Poverty is political and social paralysis for the poor.
Poverty is political and social paralysis for the poor. It keeps us out of the game on both fronts.
However, poverty not only encourages silence of progressive views, it pushes the poor to become conservative in their thinking.
My partner and I never felt the courage to take the plunge as full time authors until we were secure financially, because just like other working class poor, gambling with your future carries grave risks — and risking whatever meagre income you have at your awful, underpaying job is not worth it. Climbing the ladder is something done in painful increments at best, hoping you don’t slide back down due to the fickle whims of bosses or the economy.
The NDP candidates under McCurdy are not radical revolutionaries, but their plans for an immediate hike to minimum wage, of dispersing the costs of heating rises to those most able to bear the burden, an advocation of a pharmacare plan, and other policy promises, spell real, meaningful change for those who need it most — te kind of change that could give poor and working-poor people the peace of mind and freedom to do what needs to be done.
The Independent ran a great piece on post-election vigilance following the federal election, and holding the government responsible by giving an opposition voice in Newfoundland and Labrador that actually stands up for progressive values will be integral to ensure vigilance in the provincial legislature.
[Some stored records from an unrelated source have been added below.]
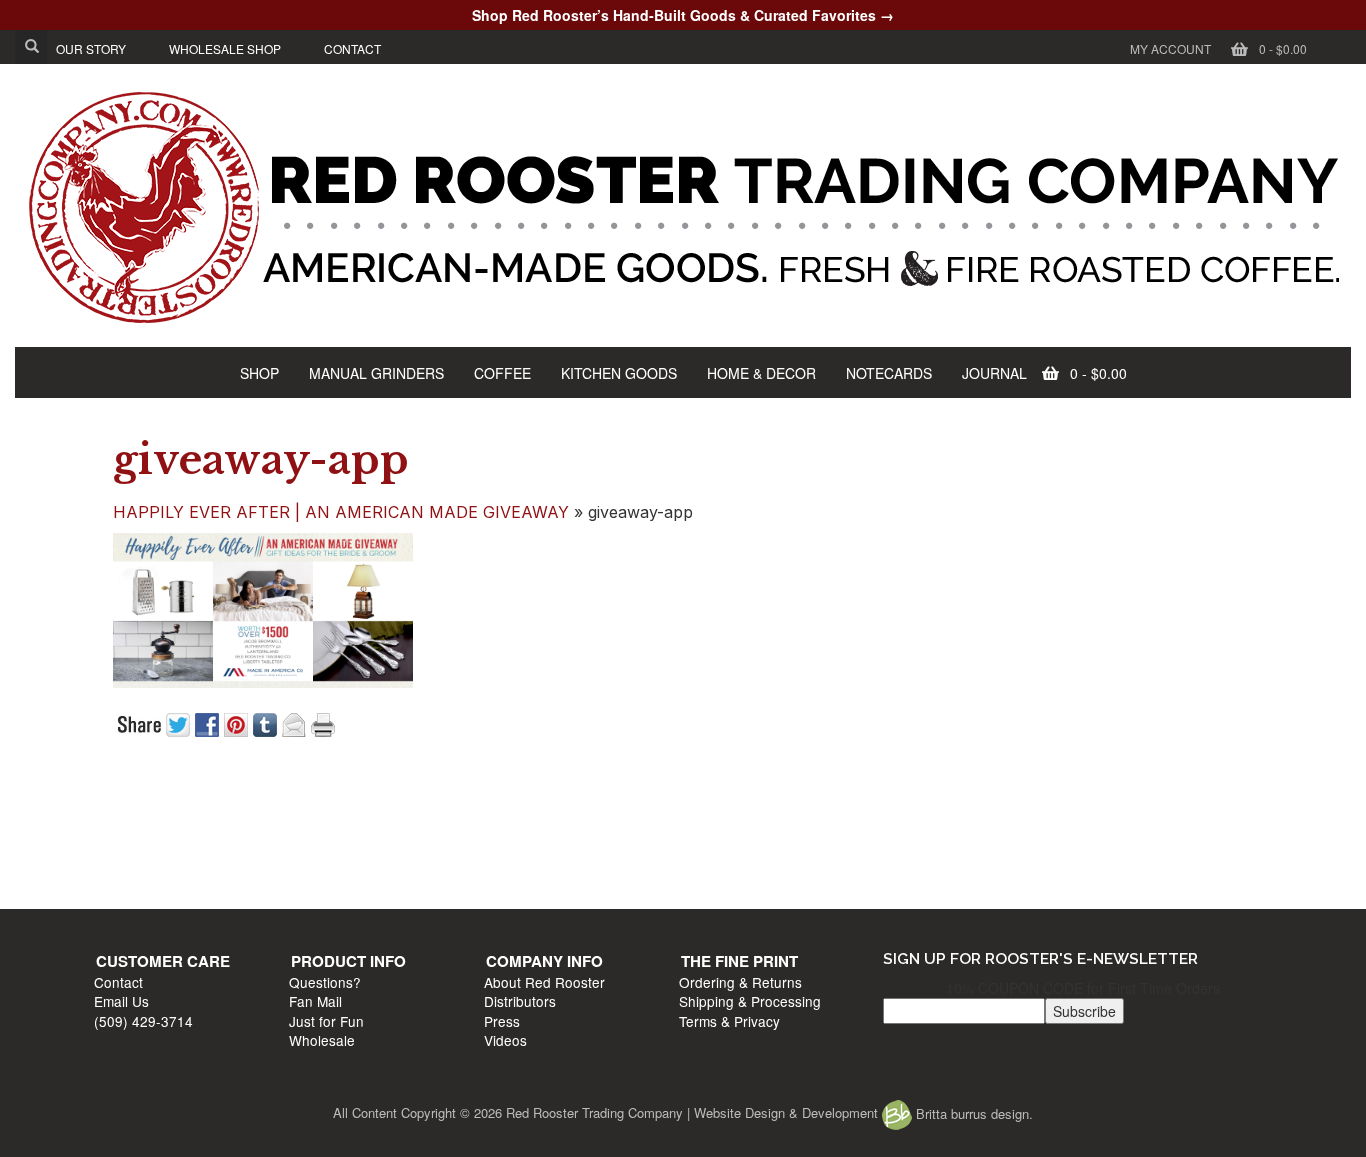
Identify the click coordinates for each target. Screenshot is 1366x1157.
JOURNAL (994, 373)
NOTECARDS (889, 373)
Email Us (131, 846)
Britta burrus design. (972, 1113)
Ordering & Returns (1043, 826)
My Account (1170, 48)
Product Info (456, 806)
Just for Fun (434, 865)
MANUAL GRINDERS (376, 373)
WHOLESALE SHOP (225, 48)
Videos (710, 885)
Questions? (433, 826)
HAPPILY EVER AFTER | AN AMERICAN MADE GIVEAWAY (341, 512)
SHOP (259, 373)
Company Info (749, 806)
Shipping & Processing (1053, 846)
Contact (128, 826)
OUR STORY (91, 48)
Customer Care (173, 806)
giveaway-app (261, 460)
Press (707, 865)
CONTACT (352, 48)
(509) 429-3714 (153, 865)
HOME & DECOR (761, 373)
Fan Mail (423, 846)
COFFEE (502, 373)
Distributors (725, 846)
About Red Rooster (749, 826)
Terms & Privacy (1032, 865)
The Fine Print (1042, 806)
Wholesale (430, 885)
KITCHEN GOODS (619, 373)
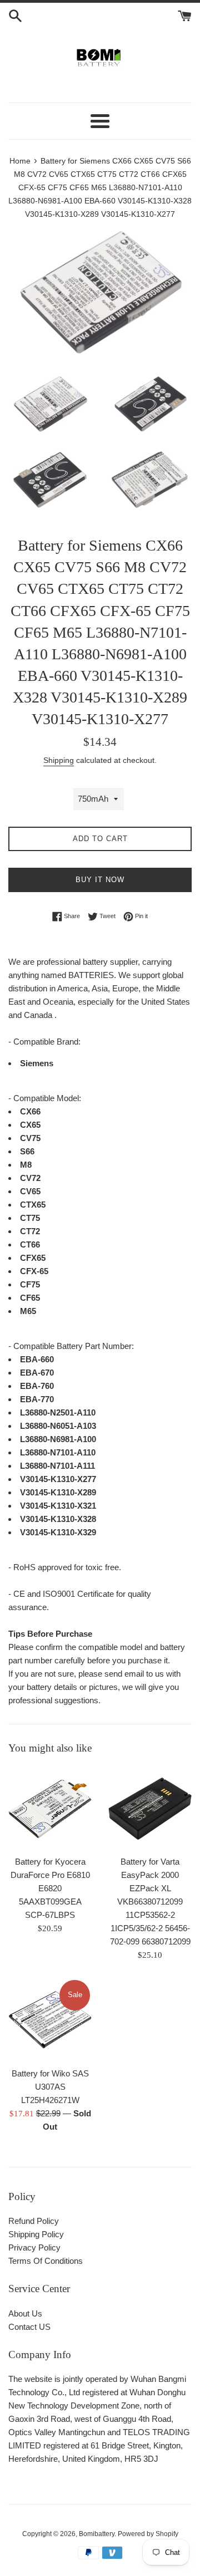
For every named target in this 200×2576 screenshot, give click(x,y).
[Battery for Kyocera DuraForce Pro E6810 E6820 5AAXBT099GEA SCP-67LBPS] (50, 1808)
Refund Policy (33, 2221)
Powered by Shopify (148, 2534)
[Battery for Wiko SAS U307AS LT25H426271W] (50, 2019)
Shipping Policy (36, 2234)
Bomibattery (96, 2534)
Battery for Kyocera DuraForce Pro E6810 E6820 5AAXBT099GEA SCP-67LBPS (50, 1888)
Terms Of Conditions (45, 2261)
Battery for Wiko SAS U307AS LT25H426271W (50, 2087)
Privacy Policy (34, 2247)
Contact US (29, 2326)
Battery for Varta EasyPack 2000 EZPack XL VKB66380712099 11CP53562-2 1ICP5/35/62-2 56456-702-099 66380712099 (150, 1901)
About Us (25, 2313)
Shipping (58, 760)
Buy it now (100, 879)
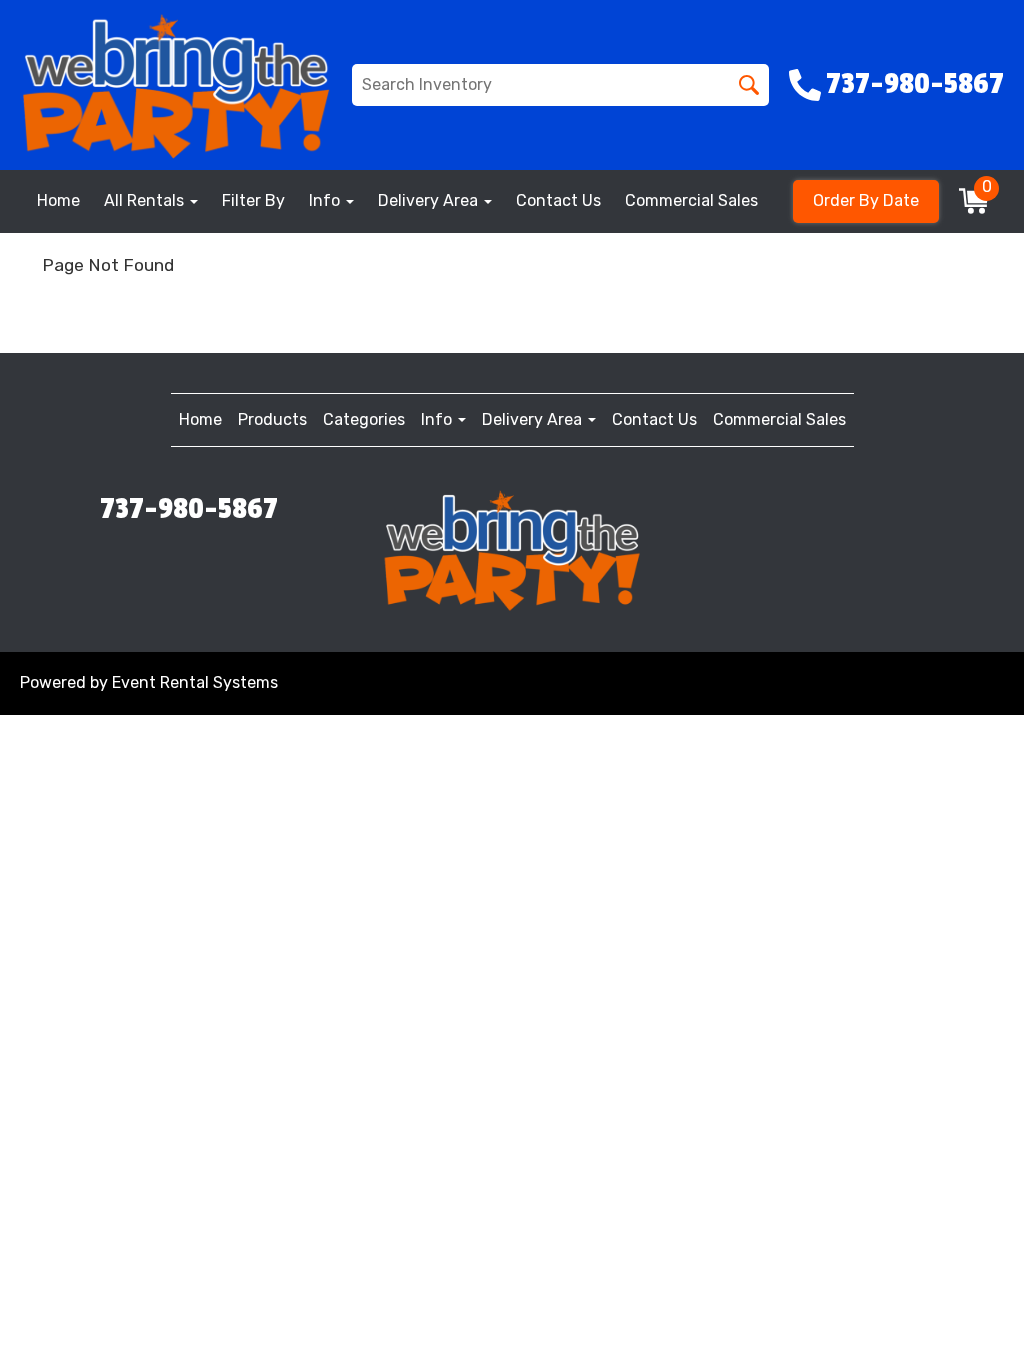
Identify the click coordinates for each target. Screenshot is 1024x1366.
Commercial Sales (691, 200)
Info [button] (326, 200)
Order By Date (866, 200)
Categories (364, 419)
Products (272, 419)
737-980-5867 (189, 509)
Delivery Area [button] (430, 200)
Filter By (253, 200)
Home (58, 200)
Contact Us (558, 200)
Dual Liberal governments in Ottawa and St. John’s will only help lead to a consensus that puts our interests well in the rear.
McCurdy is not Thomas Mulcair.
Mulcair was generally seen as a staid centrist in the election, playing it a bit safe. And while I’ve argued that’s not entirely fair in light of the facts, and that his aggressive position in debates often belied that claim, McCurdy is a completely different beast.
A young radical from the start, McCurdy was involved in student activism, and graduated up to being a union leader in the FFAW. He’s been a consistent working class friend all his life, has not shied from the rhetoric and politics of progressivism. (Even if he occasionally couches things in terms our contemporary neoliberal politics understand, that’s part of being a good speaker — talking in a way people understand in the here and now.)
It’s a progressive team, the bulk of which is represented by women and young people…
When you listen to McCurdy he comes off as a natural speaker with wit and down-to-earth charm, something Mulcair never had a hang of.
But McCurdy is not the whole package — the NDP’s roster is diverse and representative. From young, energetic candidates like Lukas Norman, who are ready to bring the issues of struggling young adults entering a bleak workforce with little to no prospects, to familiar and beloved candidates like Gerry Rogers, who can be counted upon to champion the interests of women and the impoverished. It’s a progressive team, the bulk of which is represented by women and young people, eschewing the usual demographic of wealthy old white men who make up the vast majority of the other two parties.
If you’re a radical, it’s not the revolution you want, but a step towards giving people the class consciousness they need. If you’re a progressive of any stripe, the provincial NDP is a great start this election, bold and in touch enough to understand the issues at a level the usual political class is oblivious to due to issues of wealth and age.
Win or lose, a vote for them will mean a better shake for those who need it most, to give them a greater voice in policy, and maybe even actual change that improves the lives of many. Not to mention, it will keep all political parties from becoming complacent in their power, assured that the Liberal-Conservative game of ping-pong will continue. The fear that they might at some point lose is worth a lot in and of itself. And it’s an opportunity to grow activism from the left, which is sorely needed.